*The problem*.
Arrange the listing from the line with "Click folder icon" through the line with "pos(310,411)", both included, as a JSON list of strings with one string per line and no blank lines.

#### Available records ####

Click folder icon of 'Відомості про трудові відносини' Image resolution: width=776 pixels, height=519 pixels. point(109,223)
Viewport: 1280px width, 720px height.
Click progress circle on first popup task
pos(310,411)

####
#### Available records ####

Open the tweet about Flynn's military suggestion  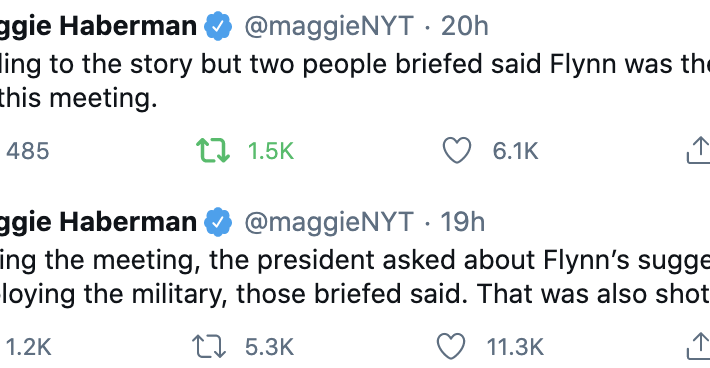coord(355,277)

####
#### Available records ####

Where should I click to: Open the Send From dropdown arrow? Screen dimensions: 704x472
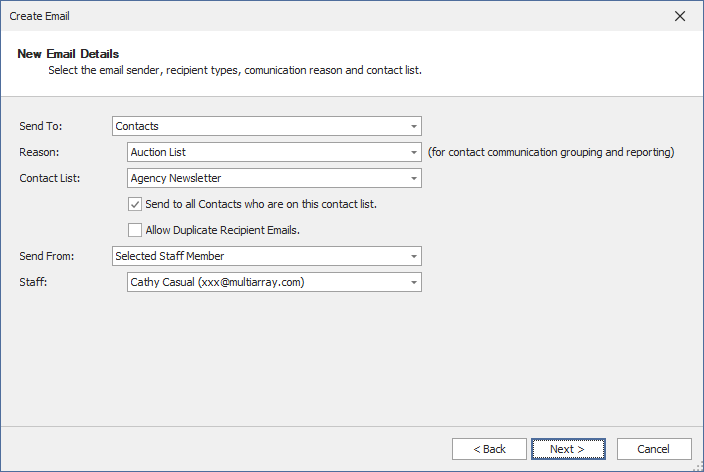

####

*Correct result*.
[
  "Click folder icon of 'Відомості про трудові відносини' Image resolution: width=776 pixels, height=519 pixels. point(109,223)",
  "Viewport: 1280px width, 720px height.",
  "Click progress circle on first popup task",
  "pos(310,411)"
]